» Task directions
This task calls for the lines below starting at the one containing "This screenshot has height=228, width=718." and ending at the one containing "This screenshot has width=692, height=337.", repeated exactly with both ends kept and pictures left out.

(Records from a data collection)

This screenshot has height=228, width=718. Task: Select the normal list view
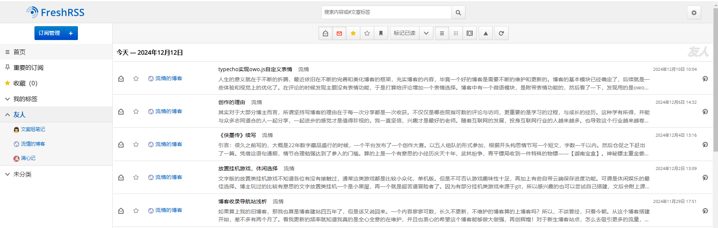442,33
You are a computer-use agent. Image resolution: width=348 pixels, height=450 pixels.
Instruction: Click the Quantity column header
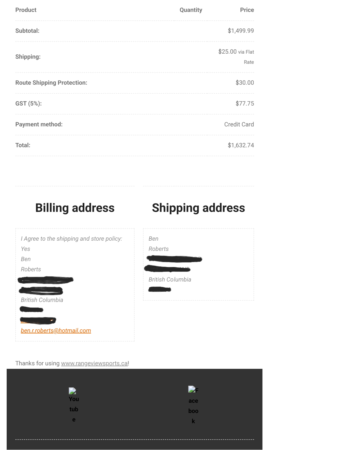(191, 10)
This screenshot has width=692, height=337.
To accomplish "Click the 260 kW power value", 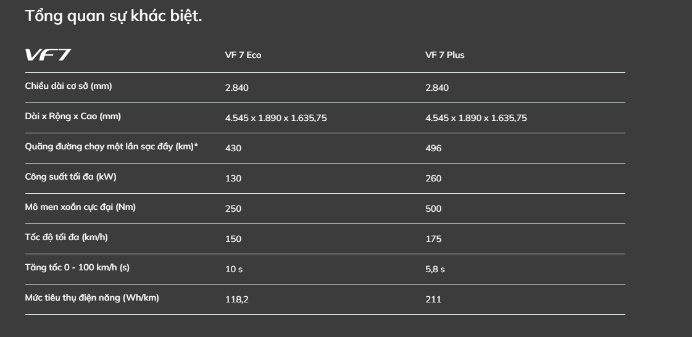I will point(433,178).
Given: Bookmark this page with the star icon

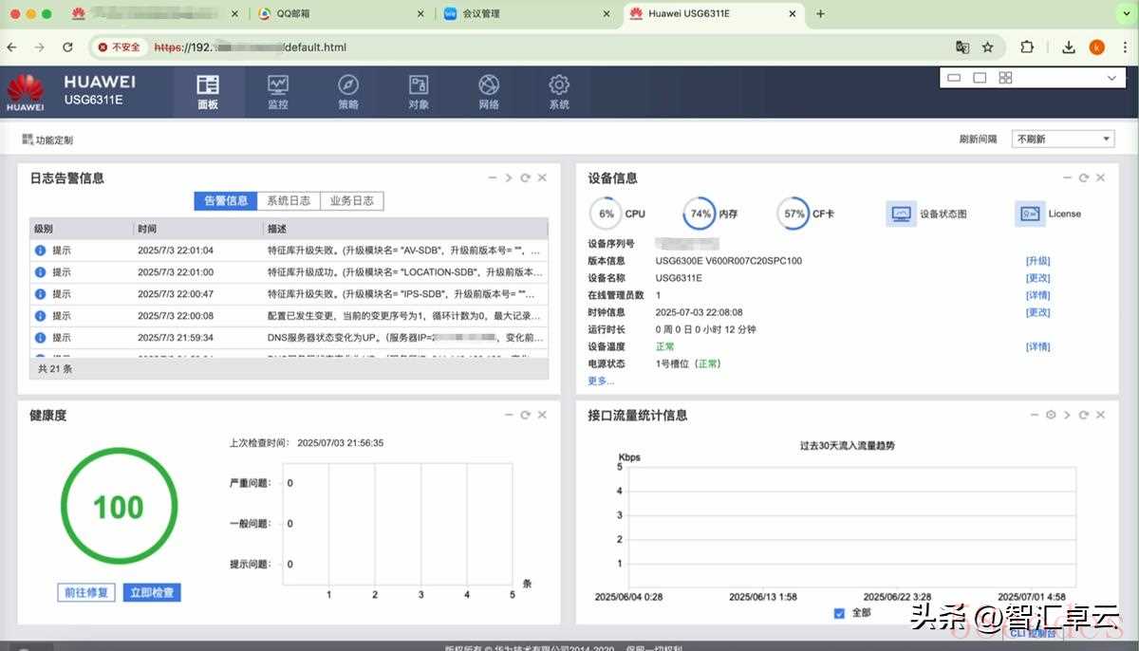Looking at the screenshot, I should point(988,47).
--
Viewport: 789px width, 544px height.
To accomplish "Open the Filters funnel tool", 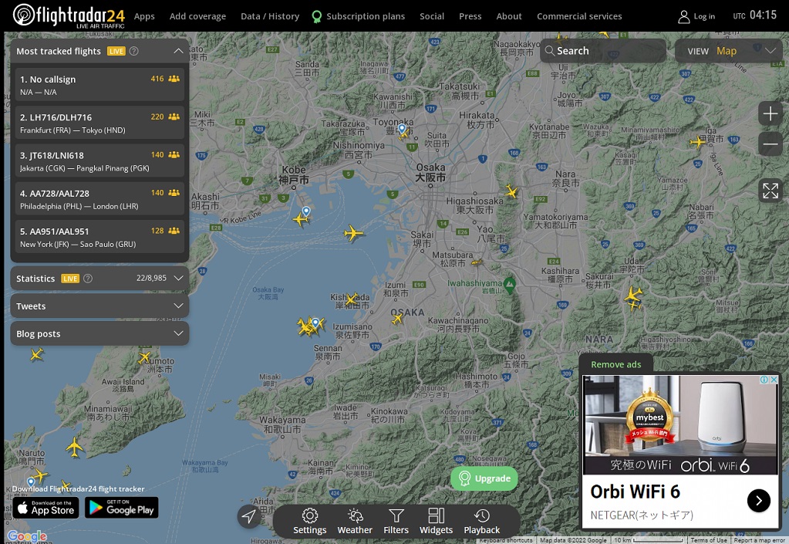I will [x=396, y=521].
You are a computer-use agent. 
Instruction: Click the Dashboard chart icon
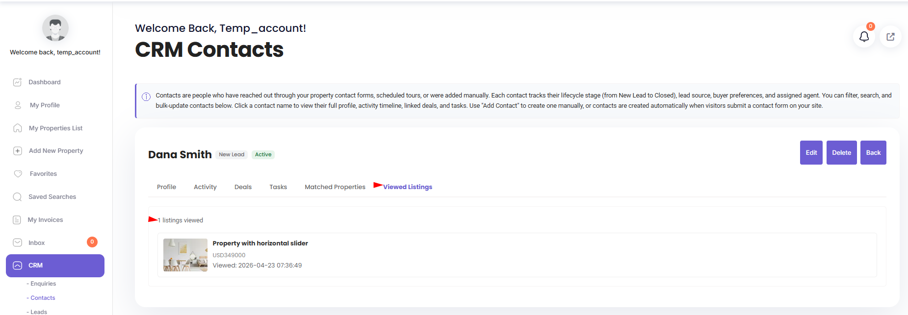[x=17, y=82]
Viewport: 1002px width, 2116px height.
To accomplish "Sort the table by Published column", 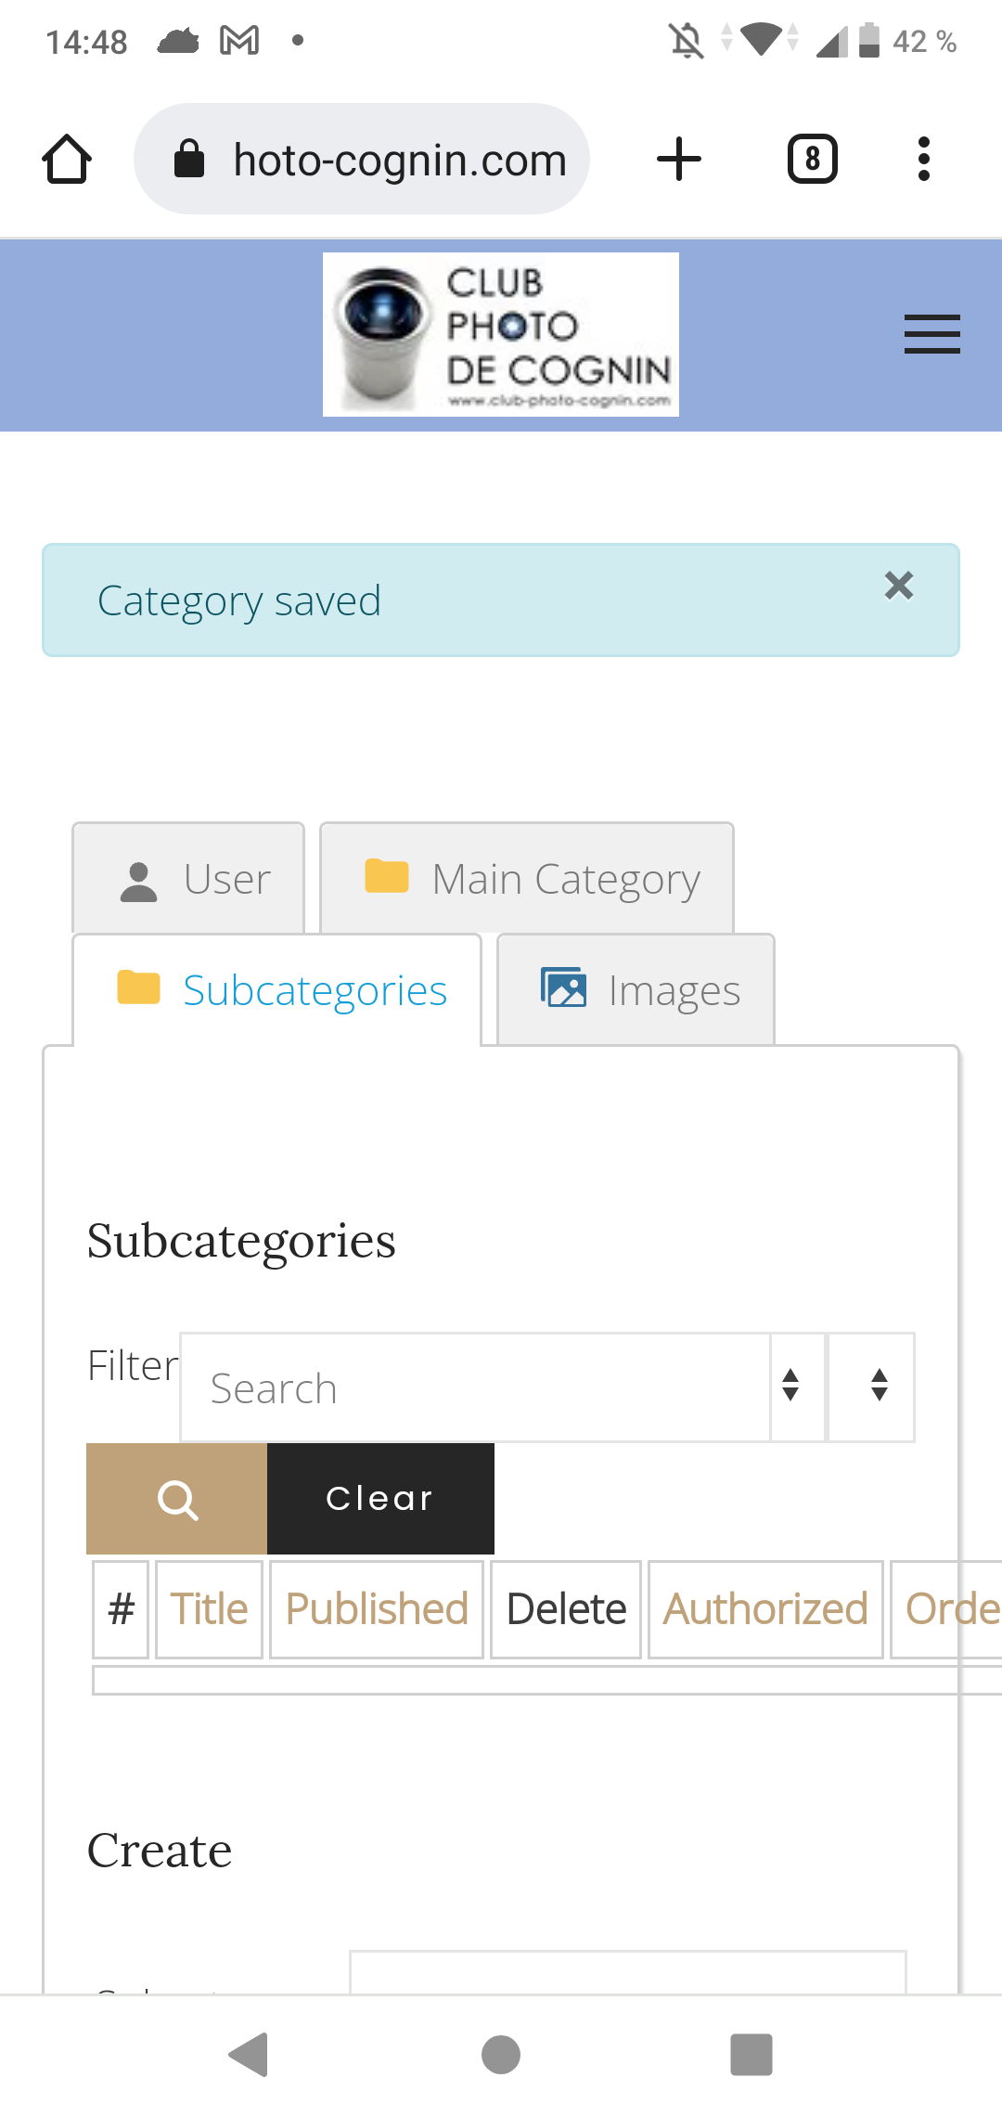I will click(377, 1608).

» Exercise solution
This screenshot has height=228, width=718. Task: Select the normal list view
442,33
You are a computer-use agent. Image resolution: width=348 pixels, height=450 pixels.
Instruction: Click the Quantity column header
(191, 10)
This screenshot has width=692, height=337.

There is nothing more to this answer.